O erro mais comum nao e tecnico, e de processo: pular a validacao pos-migracao. Muitas equipes consideram a migracao concluida quando os dados chegam ao destino. Mas dados presentes nao significam dados corretos. Registros truncados, chaves duplicadas e formatos errados so aparecem quando alguem usa o sistema. A validacao e o que separa uma migracao bem-sucedida de uma dor de cabeca futura.

Perguntas Frequentes

Quanto tempo leva uma migracao de dados entre bancos?

Depende do volume, da complexidade dos dados e da infraestrutura. Uma tabela simples com milhares de registros pode levar minutos. Um data warehouse com bilhoes de linhas pode levar dias. O planejamento e a medicao em ambiente de teste dao a estimativa mais precisa.

Qual a diferenca entre migracao e replicacao de dados?

Migracao move dados de um sistema para outro, geralmente de forma definitiva. Replicacao copia dados continuamente para manter dois ou mais sistemas sincronizados. Migracao costuma ter data de inicio e fim; replicacao e um processo continuo.

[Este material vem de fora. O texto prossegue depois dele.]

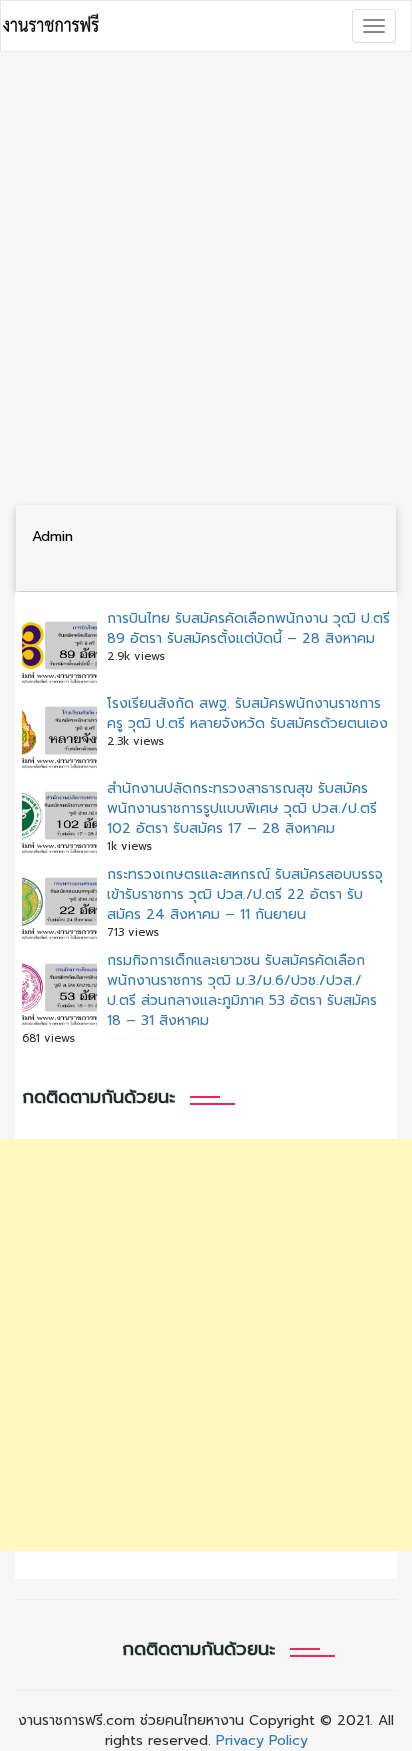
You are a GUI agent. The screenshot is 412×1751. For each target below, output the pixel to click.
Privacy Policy (262, 1740)
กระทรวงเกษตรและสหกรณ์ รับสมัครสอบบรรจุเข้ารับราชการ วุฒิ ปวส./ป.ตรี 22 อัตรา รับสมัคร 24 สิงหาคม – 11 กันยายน (245, 894)
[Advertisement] (206, 278)
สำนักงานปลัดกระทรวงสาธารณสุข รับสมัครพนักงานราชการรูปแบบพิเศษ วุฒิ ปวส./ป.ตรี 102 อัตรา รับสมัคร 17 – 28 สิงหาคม (242, 808)
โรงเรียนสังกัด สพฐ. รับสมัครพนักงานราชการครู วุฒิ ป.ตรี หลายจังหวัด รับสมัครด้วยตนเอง (247, 713)
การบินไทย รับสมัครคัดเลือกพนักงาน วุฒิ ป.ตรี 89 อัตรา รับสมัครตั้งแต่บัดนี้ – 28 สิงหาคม (248, 628)
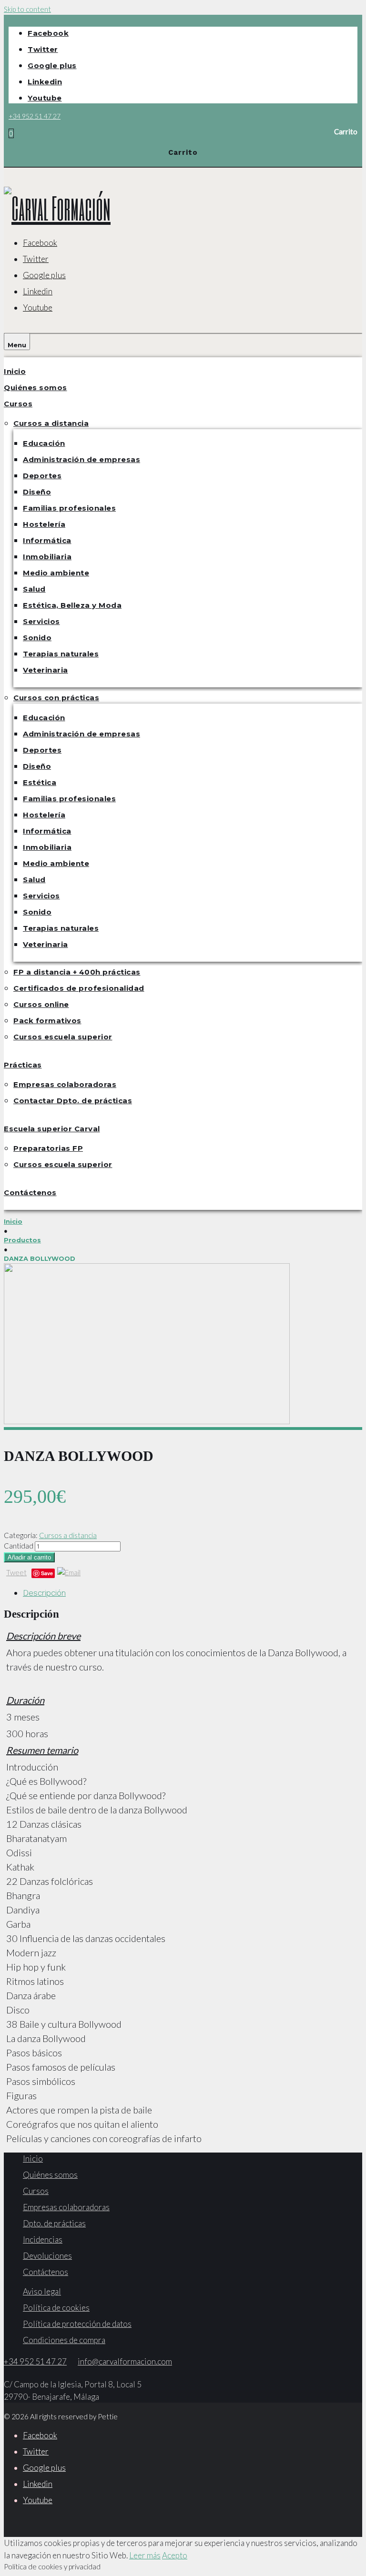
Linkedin (45, 81)
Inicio (15, 371)
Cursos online (41, 1004)
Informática (47, 540)
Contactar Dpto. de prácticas (72, 1100)
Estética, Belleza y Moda (72, 605)
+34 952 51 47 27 (35, 116)
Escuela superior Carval (52, 1128)
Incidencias (42, 2239)
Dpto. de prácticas (54, 2223)
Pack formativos (47, 1020)
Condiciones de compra (64, 2340)
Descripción (44, 1593)
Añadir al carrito (29, 1557)
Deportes (42, 475)
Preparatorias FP (48, 1148)
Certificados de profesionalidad (78, 988)
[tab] (192, 1593)
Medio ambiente (56, 572)
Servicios (41, 621)
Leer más (145, 2555)
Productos (22, 1240)
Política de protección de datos (77, 2324)
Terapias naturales (61, 653)
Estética (39, 782)
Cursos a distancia (51, 423)
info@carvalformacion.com (125, 2361)
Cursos (18, 403)
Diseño (37, 491)
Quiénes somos (35, 387)
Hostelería (44, 524)
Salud (34, 589)
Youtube (45, 97)
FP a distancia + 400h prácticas (77, 971)
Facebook (48, 33)
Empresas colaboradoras (64, 1084)
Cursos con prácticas (56, 697)
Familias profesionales (69, 508)
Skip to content (27, 9)
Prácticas (23, 1064)
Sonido (37, 637)
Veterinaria (45, 669)
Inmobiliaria (47, 556)
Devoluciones (47, 2256)
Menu (17, 345)
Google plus (52, 65)
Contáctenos (30, 1192)
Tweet (16, 1572)
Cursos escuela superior (62, 1036)
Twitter (43, 49)
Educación (44, 443)
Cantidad (18, 1545)
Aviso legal (42, 2291)
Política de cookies (56, 2308)
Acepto (174, 2555)
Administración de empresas (81, 459)
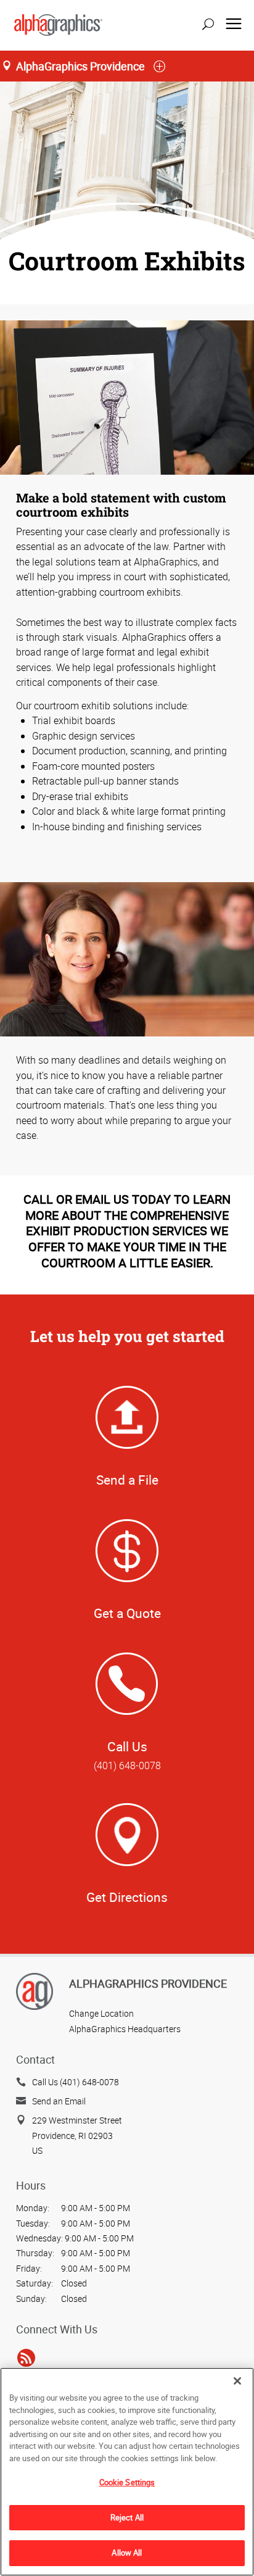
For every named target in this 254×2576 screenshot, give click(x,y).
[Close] (237, 2381)
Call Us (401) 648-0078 (75, 2082)
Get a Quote (127, 1613)
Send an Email (59, 2101)
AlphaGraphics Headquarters (125, 2029)
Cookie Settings (127, 2482)
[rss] (26, 2357)
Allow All (127, 2552)
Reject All (127, 2517)
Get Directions (127, 1897)
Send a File (127, 1479)
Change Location (101, 2013)
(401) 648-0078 (127, 1765)
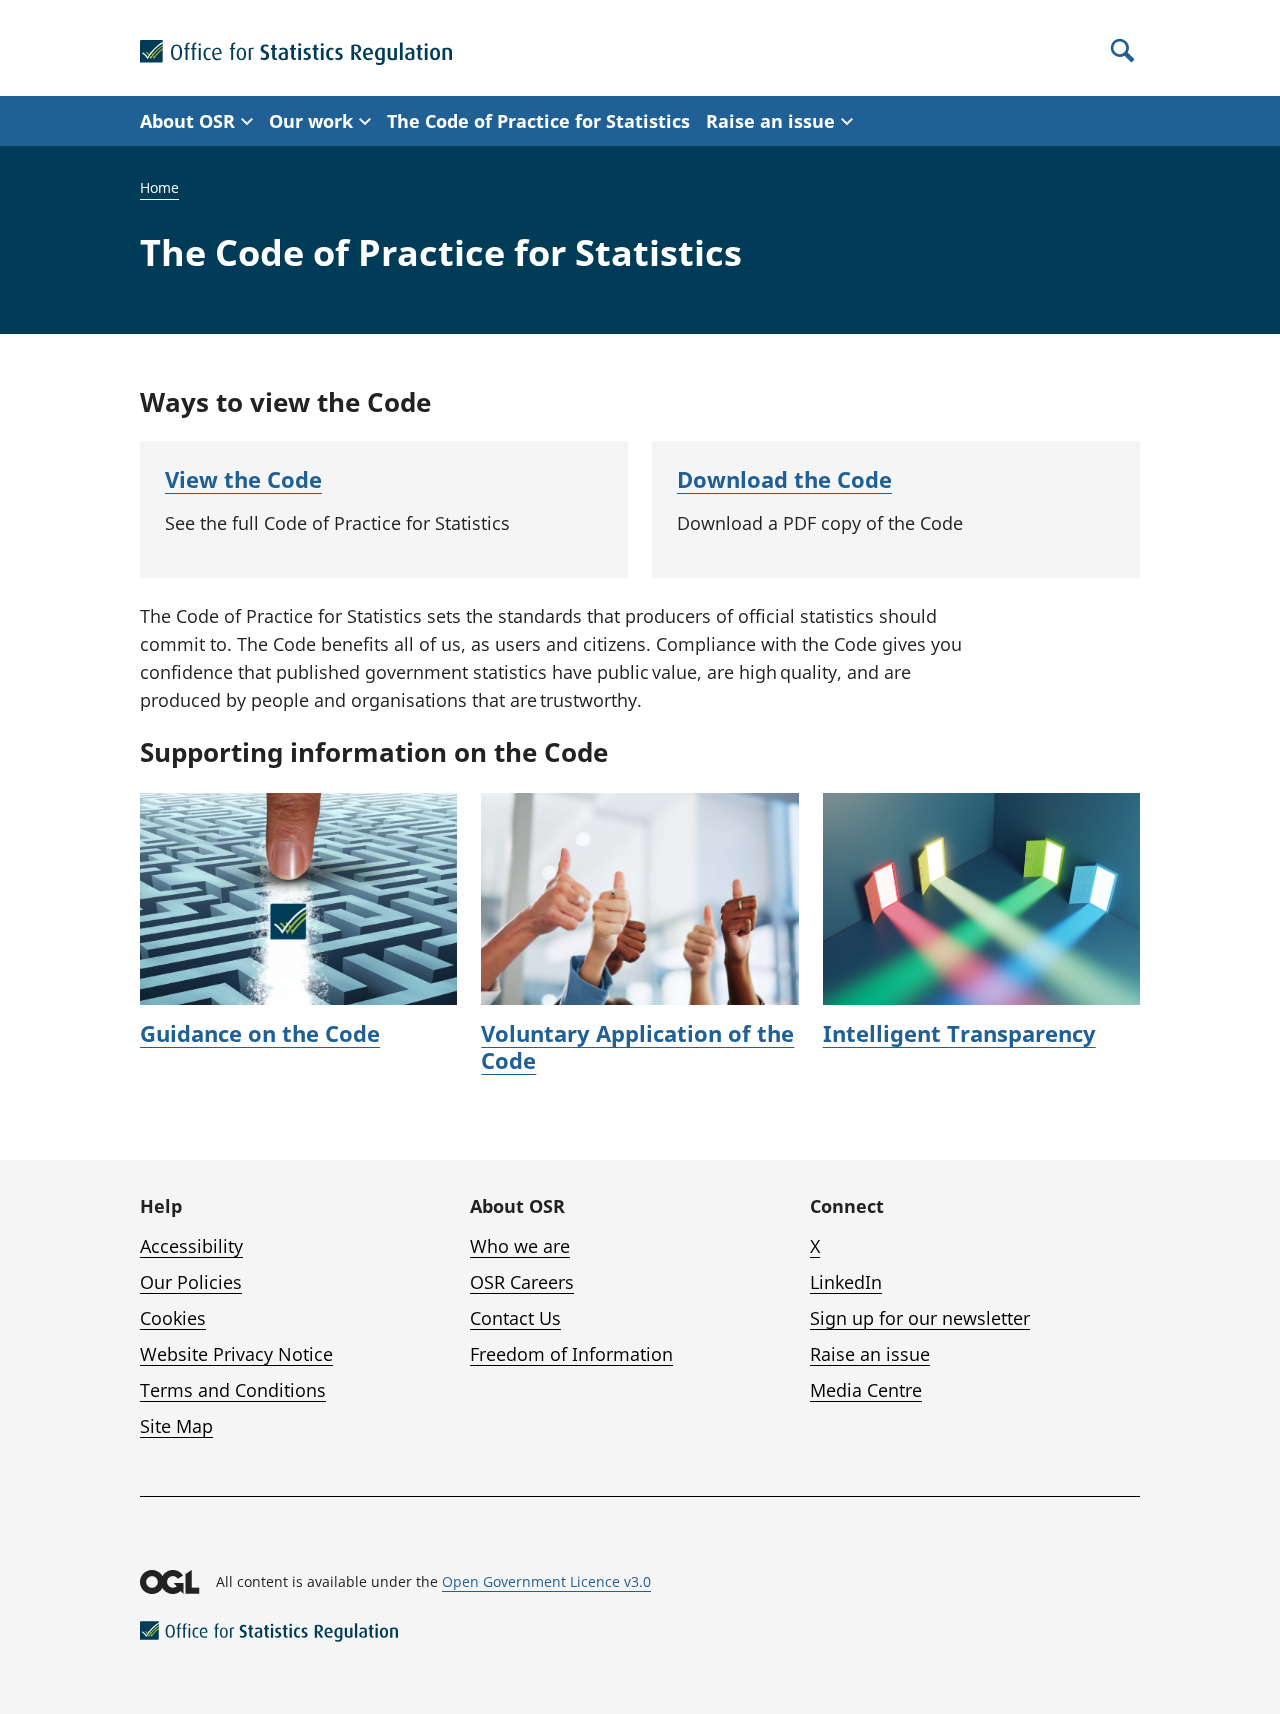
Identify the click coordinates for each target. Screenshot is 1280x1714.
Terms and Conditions (233, 1390)
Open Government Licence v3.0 (546, 1581)
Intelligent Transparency (959, 1033)
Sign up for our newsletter (920, 1318)
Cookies (173, 1318)
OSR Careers (522, 1282)
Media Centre (866, 1390)
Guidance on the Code (260, 1033)
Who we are (520, 1246)
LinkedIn (846, 1282)
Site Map (176, 1426)
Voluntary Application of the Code (637, 1047)
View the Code (243, 479)
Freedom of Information (571, 1354)
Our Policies (191, 1282)
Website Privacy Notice (236, 1354)
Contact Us (515, 1318)
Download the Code (784, 479)
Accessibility (191, 1246)
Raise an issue (870, 1354)
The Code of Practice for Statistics (538, 121)
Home (159, 187)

Preciso de ferramenta paga para migrar dados?

Nao necessariamente. Ferramentas nativas como pg_dump, mysqldump e sqlcmd resolvem casos simples. Para migracoes complexas, ferramentas como AWS DMS, Azure Database Migration Service ou Talend podem facilitar, mas com custo. Avalie a complexidade antes de investir.

O que fazer se os dados de origem estiverem corrompidos?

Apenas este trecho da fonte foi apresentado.